The beading or adding the coins is not that much of a process. My sister did her once, and she did it in two dedicated days. I also did one for myself, which I took a dedicated whole week. My mom spent one of her vacation days to finish half of what I had left. The skirts are also handmade. It is possible to put together a complete outfit within a few days especially since we are now able to purchased embroidery patterns. However, before pre-made embroidery patterns existed, it took months to a whole year for one or two outfits to be completed, this include the cross stitching and doing the appliqués. Personally speaking, I prefer to sew my outfits during the summer because I have more free time and by then I have already chosen and purchased my fabrics.
The patterns and designs let other people know which region the wearer is from or lives. Sometimes it also discloses which dialect, Hmong Leng or Hmong White, the wearer speaks. For example, during my parent’s and grandparents’ generation, they would only wear styles that were common to their home regions. Since they speak in the white dialect, they didn’t wear Hmong Leng pants or skirts. Nowadays, we do not care. If it is pretty and we like it, then we buy it. Growing up my sisters and I always wore stripe Hmong clothes were commonly found in Sam Neua the region where both my parents came which is located in northeast Laos. Many young Hmong girls that I grew up with usually wore the design of the region that their mom grew up in. Therefore, for my sisters and I, including many of Hmong friends, the style that we grew up wearing are our most favorite which also represents the region where our parents came from.
Over the last few years, as many Hmong sewists in Laos and Thailand, including young Hmong women in the US studying fashion and designing, learned how to measure, make patterns, and various sewing techniques, Hmong outfits have become more intricate and modernize. Hmong outfits have become more fitted than the box cut style, which is a looser, older, and boxy fit. Newer styles will include darts which shape fabric to compliment our curves, puffy sleeves, off shoulders, one arm sleeves high-lo skirts, layered skirts, and many different designs. There are also some older styles or pieces that are coming back in trends. For example, Hmong Chinese outfits, simple outfits, princess hats, and nhroo or leg warmers. Additionally, Hmong Vietnamese outfits are becoming more popular among many youths.
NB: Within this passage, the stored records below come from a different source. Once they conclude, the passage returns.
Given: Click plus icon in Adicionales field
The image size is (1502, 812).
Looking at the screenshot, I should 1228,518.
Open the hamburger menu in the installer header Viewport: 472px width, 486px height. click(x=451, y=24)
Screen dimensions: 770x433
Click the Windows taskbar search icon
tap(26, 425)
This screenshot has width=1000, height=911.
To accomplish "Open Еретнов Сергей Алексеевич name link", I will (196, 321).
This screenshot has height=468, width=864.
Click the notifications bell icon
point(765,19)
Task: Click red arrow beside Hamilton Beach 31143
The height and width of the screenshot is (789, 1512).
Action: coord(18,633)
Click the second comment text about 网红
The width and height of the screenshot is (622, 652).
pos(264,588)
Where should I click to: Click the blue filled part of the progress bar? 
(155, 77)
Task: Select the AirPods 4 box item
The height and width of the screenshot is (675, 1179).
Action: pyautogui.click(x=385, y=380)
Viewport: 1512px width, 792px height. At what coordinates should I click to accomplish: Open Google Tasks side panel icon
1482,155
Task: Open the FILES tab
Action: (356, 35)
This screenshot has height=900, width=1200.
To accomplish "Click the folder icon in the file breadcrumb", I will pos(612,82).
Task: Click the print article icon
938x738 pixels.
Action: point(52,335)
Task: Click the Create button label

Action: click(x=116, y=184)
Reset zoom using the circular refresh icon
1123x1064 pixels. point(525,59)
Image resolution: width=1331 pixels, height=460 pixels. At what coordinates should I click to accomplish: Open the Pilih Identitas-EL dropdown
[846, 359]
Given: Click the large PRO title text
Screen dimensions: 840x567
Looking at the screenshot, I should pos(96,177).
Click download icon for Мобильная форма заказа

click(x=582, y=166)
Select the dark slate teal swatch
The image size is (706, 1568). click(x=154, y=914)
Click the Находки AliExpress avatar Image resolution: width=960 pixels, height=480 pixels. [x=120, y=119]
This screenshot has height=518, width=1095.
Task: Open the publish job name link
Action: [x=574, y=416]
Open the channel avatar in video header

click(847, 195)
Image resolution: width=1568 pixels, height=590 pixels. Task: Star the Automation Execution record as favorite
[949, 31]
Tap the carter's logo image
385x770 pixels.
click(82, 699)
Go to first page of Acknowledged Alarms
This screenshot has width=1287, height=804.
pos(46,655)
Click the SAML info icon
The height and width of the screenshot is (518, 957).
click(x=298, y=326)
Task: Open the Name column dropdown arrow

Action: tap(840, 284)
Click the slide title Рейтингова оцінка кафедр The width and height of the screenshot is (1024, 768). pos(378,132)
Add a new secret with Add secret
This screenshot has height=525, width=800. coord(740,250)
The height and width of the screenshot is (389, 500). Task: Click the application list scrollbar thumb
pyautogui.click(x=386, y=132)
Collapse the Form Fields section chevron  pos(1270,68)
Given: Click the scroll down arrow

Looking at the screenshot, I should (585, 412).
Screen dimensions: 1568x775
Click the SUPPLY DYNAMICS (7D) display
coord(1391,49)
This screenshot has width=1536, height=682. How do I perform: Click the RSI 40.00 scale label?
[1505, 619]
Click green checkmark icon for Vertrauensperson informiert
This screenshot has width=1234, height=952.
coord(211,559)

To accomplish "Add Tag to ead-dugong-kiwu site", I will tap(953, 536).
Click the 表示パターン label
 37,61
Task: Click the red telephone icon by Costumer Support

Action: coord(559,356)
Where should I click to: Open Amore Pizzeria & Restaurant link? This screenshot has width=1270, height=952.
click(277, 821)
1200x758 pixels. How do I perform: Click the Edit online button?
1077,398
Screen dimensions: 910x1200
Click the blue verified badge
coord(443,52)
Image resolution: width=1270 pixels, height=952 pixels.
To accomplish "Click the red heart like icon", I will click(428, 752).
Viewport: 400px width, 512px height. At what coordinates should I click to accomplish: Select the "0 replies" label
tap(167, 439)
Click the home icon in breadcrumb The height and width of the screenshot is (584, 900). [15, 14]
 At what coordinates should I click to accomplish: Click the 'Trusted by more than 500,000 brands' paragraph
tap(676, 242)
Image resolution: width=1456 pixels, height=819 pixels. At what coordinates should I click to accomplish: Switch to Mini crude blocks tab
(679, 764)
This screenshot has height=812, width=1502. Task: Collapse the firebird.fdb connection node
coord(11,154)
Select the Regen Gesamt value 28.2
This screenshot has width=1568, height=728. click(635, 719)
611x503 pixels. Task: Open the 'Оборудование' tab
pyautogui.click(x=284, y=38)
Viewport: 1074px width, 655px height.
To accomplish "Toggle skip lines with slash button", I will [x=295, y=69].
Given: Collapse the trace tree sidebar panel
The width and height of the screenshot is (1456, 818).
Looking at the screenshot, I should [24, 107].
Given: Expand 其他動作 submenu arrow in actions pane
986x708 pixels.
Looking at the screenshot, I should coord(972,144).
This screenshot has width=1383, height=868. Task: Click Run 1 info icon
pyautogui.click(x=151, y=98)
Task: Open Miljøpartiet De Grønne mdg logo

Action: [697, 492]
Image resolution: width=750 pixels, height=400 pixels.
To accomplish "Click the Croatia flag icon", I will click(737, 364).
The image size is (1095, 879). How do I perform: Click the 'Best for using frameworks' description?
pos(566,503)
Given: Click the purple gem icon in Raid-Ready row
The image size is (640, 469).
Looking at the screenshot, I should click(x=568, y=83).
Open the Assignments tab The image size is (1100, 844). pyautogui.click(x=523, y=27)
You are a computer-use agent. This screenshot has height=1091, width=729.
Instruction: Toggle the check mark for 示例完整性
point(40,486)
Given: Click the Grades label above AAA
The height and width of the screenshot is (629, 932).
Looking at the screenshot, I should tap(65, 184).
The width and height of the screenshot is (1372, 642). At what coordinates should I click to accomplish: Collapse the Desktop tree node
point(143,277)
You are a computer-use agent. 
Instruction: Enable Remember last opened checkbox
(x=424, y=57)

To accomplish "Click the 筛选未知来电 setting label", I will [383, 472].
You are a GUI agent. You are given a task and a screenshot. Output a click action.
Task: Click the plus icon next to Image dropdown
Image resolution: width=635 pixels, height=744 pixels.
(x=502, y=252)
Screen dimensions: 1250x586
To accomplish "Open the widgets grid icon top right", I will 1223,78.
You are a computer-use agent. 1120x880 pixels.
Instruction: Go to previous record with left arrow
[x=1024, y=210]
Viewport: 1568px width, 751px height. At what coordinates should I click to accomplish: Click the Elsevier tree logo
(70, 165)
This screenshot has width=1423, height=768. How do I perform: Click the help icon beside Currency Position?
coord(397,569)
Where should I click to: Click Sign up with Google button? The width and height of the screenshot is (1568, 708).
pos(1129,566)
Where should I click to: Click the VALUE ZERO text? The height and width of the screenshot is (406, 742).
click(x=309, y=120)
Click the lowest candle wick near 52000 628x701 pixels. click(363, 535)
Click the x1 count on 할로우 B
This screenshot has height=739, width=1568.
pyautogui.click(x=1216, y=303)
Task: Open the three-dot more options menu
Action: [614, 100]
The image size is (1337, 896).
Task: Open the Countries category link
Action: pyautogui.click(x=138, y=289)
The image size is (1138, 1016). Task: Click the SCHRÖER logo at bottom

During the Hmong New Year, you can see many Hmong young men and women dressed in traditional wear. Usually we wear a different outfit for each day so we have suitcases full of traditional wear. It is also important to have plenty of traditional wear because in Hmong wedding ceremonies, the bride and bridesmaid are dressed in traditional wear. When one of my cousin got married, he had already brought his girlfriend to his house upon agreement, my mom went through my sisters and mine Hmong clothes. She looked for two sets for the bride and bridesmaid. I nonchalantly said just choose the sets closest at the top so she would not have to dig underneath all the pile. However, my mom said that the clothes would not be returned so she was looking for ones that we no longer wear. The groom and best man are usually not dressed in traditional wear, as they have to do a lot of bowing to the elders and parents of the bride. The very least I have seen is them wearing a vest on top of a white dress shirt. Finally, for funerals, families would dress the deceased into traditional Hmong wear that is made explicitly for the dead to enter the afterlife.
The importance of clothes transcends through generations, cultures, and geography. For example, from a crowd of Asians I sometimes can pinpoint which ones are from Korea through their fashion choices. What we wear on our bodies has meanings about ourselves. It indicates who we are as an individual and as a society.